TILAKHANA, PATTICA SAMMUPPADA,
TUMIMBAL LAHIR DAN NIBBANA
A. Tilakkhana
Tilakkhana artinya Tiga Corak yang universil dan ini termasuk Hukum kesunyataan, berarti bahwa hokum ini berlaku di mana – mana dan pada setiap waktu. Jadi Hukum ini tidak terikat oleh waktu dan tempat.[1]
- Sabbe Sankhara Anicca
b. Sabbe Sankha Dukkha

c. Sabbe Dhamma Anatta
Segala sesuatu yang bersyarat maupun yang tidak bersyarat ( Nibbana ) adalah tanpa inti yang kekal, karena tanpa pemilik dan juga tidak dapat dikuasai. Disamping
paham Anatta yang khas ajaran YMS Buddha Gotama, terdapat pula dua paham
lainnya yaitu :
1. Attavada, ialah
paham bahwa atma ( roh ) adalah kekal abadi dan akan berlangsung sepanjang
masa. Paham ini tidak dibenarkan oleh YMS Buddha Gotama.
2. Ucchedavada,
ialah paham bahwa setelah mati atma ( roh ) itu pun akan ikut lenyap. Paham ini
juga tidak dibenarkan oleh YMS Buddha Gotama. Tiga Corak Umum Yaitu : Anicca, Dukkha dan Anatta.
a. Anicca
Kata anicca berarti Tidak kekal, yaitu segala sesuatu yang ada di alam semesta ini terus menerus mengalami perubahan. Terdapatlah dua factor, yaitu pembentukan ( uppada ) dan penghancuran ( nirodha )yang berlangsung terus menerus, yang tidak pernah berhenti walau sekejap pun. Di dalam kitab suci Tipitaka mengatakan, bilamana seorang telah menebus kesunyataan atau Dhamma, ia akan menyadari, segala sesuatu yang terbentuk pasti akan lenyap kembali.
b. Dukkha
Pembahasan yang kedua dari Tilakkhana atau tiga corak umum, ialah tentang kenyataan dari Dukka atau penderitaan, merupakan corak yang khas dari semua kehidupan (samsara), yaitu tentang ketidakpuasan pada umumnya. Arti istilah Dukkha yang dimaksudkan dalam pandangan di bidang filsafat umum, adalah suatu perasaan atau pikiran yang tidak puas, yang timbul karena tidak tercapainya suatu keinginan atau yang timbul karena perubahan – perubahan yang senantiasa terjadi di dalam diri maupun diluar diri kita. Menurut YMS Buddha Gotama, bahwa permulaan, kelangsungan dan pengakhiran dari suatu keadaan yaitu seluruh alam (loka) dari setiap makhluk hidup,adalah berpusat pada pribadinya sendiri, yakni kelima kelompok kehidupan merupakan pribadi, yaitu terdiri atas jasmani, perasaan, pencerapan, sankhara ( bentuk pikiran ) dan kesadaran. Jelas bahwa bentuk jasmani adalah salah satu unsure pribadi yang dapat dilihat.Yang menimbulkan Dukkha menurut Hukum Paticca Sammuppada yaitu :
1. Tanha Diikuti Oleh Upadana

2. Upadana Diikuti oleh Bhava
Bhava sesungguhnya yang berarti terbentuk dan disini diartikan sebagai terbentuknya proses kehidupan kita. Maka bergantung kepada Upadana terbentuknya proses kehidupan kita.

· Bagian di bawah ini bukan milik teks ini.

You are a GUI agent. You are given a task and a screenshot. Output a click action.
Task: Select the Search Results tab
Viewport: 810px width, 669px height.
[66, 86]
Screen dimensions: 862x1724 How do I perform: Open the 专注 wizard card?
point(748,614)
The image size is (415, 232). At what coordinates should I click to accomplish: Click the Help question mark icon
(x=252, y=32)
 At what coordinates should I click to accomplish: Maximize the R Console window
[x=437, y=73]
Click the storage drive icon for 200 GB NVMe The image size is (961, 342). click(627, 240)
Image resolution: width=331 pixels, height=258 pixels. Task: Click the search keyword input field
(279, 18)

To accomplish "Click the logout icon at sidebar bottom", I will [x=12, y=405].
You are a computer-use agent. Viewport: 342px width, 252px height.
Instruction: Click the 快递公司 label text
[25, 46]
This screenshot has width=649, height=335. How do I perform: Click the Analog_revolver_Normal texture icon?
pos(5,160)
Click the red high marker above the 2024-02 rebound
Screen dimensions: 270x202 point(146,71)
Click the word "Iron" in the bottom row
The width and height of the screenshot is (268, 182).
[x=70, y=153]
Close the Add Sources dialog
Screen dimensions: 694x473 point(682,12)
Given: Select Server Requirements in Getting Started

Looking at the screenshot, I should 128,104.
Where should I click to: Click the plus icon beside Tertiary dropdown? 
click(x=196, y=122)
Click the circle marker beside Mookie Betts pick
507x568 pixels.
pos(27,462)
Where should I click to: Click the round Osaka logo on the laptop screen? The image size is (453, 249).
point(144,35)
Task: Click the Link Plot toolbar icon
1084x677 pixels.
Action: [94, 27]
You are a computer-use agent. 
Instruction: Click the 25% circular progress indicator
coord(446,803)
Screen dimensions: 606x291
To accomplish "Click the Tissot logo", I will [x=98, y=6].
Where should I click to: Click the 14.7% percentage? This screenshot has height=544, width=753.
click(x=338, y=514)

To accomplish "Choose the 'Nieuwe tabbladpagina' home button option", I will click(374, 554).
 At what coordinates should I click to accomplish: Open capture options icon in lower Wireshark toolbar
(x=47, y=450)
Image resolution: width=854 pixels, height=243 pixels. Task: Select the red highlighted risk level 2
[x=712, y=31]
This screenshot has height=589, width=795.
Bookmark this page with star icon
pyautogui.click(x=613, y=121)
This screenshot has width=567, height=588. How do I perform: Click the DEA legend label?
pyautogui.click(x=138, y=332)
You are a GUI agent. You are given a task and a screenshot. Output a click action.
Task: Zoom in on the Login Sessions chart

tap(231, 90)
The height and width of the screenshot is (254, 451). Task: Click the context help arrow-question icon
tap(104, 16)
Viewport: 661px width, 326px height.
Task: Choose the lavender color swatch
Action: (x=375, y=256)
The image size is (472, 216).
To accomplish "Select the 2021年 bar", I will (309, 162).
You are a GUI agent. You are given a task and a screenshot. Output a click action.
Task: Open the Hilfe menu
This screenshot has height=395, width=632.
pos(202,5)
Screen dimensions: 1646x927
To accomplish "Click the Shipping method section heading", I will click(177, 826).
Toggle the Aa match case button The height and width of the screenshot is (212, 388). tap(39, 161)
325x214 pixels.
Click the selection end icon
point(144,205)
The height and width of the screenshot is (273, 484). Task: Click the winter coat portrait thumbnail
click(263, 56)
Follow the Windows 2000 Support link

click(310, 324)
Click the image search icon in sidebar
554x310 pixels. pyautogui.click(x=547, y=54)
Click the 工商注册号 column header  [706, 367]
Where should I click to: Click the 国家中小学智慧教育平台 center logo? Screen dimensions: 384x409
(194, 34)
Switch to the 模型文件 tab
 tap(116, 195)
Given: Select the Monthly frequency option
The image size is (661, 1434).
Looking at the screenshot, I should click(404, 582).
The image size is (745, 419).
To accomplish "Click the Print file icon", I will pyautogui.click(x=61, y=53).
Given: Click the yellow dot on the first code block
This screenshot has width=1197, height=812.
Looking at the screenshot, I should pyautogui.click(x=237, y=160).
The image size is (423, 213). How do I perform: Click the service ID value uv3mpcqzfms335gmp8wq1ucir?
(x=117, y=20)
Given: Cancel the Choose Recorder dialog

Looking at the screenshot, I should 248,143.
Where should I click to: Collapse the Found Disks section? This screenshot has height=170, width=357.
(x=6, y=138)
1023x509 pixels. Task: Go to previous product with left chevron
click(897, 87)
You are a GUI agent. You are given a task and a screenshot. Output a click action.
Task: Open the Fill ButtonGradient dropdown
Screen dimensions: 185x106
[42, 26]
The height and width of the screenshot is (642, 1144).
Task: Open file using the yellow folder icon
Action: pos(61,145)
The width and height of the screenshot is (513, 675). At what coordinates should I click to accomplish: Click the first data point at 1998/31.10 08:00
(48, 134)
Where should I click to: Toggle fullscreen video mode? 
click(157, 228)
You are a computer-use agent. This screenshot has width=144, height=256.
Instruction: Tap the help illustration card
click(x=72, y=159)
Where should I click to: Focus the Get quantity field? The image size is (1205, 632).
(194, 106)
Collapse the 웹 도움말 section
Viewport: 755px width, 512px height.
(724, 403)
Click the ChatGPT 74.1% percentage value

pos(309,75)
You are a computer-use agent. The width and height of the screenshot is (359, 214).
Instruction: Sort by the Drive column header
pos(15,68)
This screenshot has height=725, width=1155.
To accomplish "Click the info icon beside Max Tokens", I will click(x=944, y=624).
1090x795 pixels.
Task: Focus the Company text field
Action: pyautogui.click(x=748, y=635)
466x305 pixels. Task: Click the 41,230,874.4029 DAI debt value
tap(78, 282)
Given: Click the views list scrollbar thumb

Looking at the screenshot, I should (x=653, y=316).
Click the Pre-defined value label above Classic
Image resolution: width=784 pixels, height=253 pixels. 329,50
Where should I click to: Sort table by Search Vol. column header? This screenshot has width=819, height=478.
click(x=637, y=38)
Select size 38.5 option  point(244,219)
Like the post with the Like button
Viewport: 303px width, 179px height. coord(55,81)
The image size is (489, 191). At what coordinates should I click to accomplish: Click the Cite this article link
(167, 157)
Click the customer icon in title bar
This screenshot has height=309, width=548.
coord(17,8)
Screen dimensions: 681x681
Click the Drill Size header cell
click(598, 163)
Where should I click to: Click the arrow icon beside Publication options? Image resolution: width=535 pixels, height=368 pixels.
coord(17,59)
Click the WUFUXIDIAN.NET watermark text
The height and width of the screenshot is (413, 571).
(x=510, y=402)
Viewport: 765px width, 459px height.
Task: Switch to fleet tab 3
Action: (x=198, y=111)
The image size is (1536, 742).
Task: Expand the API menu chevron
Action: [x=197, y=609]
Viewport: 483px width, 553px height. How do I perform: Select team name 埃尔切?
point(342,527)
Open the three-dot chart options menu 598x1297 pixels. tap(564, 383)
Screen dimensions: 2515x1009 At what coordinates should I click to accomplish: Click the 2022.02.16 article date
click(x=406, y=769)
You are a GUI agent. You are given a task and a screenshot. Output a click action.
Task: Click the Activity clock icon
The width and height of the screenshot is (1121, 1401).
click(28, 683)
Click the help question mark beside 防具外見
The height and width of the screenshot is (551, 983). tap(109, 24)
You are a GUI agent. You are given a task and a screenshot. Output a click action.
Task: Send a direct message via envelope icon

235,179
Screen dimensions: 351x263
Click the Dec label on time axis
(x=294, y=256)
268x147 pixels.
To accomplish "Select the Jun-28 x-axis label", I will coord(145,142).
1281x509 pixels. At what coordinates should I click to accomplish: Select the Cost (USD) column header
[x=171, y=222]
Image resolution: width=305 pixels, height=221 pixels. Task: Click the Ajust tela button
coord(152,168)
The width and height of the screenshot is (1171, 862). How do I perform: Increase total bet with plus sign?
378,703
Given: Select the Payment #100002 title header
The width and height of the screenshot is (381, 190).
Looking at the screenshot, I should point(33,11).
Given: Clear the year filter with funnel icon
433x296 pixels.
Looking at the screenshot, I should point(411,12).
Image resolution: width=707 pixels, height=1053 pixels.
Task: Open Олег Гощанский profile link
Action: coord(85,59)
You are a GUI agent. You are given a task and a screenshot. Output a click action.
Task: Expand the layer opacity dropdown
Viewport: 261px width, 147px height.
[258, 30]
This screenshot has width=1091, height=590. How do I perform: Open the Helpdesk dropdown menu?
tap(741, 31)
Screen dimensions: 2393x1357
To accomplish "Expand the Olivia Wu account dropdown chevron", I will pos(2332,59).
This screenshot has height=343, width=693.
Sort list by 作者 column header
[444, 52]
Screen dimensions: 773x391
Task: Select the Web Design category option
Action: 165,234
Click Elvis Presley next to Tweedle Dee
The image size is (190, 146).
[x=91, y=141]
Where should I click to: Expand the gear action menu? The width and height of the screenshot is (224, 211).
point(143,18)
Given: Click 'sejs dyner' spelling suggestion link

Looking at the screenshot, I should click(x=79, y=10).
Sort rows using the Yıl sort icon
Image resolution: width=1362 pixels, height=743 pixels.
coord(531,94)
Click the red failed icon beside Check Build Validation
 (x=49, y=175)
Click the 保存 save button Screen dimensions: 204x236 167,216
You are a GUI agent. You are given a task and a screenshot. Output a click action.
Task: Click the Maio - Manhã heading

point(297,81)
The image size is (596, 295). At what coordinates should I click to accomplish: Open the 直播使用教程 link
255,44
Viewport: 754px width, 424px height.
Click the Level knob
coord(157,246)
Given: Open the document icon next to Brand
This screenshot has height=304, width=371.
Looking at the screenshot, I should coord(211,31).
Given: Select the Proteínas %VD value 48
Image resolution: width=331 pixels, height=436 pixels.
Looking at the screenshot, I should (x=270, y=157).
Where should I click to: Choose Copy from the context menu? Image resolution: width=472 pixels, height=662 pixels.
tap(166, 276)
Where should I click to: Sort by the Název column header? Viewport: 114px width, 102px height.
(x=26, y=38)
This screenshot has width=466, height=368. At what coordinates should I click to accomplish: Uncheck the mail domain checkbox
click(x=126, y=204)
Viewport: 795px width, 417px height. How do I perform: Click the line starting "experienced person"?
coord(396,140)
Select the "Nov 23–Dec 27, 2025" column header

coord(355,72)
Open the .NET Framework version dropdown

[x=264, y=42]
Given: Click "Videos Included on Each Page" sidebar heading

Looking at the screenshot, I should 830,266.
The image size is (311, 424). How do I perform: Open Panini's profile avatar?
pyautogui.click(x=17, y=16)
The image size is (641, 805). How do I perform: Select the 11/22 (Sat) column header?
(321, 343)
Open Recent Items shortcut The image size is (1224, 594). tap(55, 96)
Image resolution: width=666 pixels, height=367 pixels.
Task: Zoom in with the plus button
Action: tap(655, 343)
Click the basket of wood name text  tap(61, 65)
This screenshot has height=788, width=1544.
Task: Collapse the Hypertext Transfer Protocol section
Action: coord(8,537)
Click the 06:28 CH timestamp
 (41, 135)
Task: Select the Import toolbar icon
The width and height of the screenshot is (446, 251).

3. Bhava Diikuti oleh Jati, Jaramarana
Jika Bhava ( proses kehidupan atau arus penjelmaan ) ini terbentuk, maka timbullah kelahiran, usia tua, kematian, mengalami kesuksesan atau kegagalan, dengan demikian timbulah segala macam penderitaan.
c. Anatta
Anatta ini, adalah suatu corak yang universal, yang meliputi semua keadaan dari bentuk–bentuk jasmani dan rohani. Untuk lebih jelasnya, marilah kita hubungkan beberapa masalah dengan Anatta :
1. Substansi Zat
2. Aku– Diri – Ego
3. Yang sama atau berbeda
4. Apakah manusia itu
5. Pancakkhandha atau lima kelompok kehidupan
6. Tumimbal Lahir ( kelahiran kembali )
7. Prinsip yang menggerakan hidup
8. Keadaan bathin atau jiwa atau rohani
9. Apa yang dilupakan tidak lenyap sama sekali
10. Bawah sadar kita sanga giat bekerjanya
Dari uraian diatas jelas bahwa ketiga pengertian dari Anicca, Dukkha, Anatta adalah merupakan tiga batu pilar dari semua bangunan agama Buddha.
B. Pattica Samuppada
1. Bunyi
hokum Pattica Samuppada Perkataan pattica samuppada terdiri atas : Pattica
artinya disyaratkan dan kata Samuppada artinya muncul bersamaan. Jadi perkataan
pattica samuppada artinya kurang lebih yaitu muncul bersamaan karena syarat
berantai, atau terjemahan yang sering terlihat dalam buku – buku, yaitu Pokok
permulaan sebab akibat yang saling bergantungan. Prinsip dari ajaran hokum pattica
samuppada diberikan dalam empat rumus / formula pendek yang berbunyi sebagai
berikut :
1. Imasming sati idang hoti Dengan adanya ini, maka terjadilah itu.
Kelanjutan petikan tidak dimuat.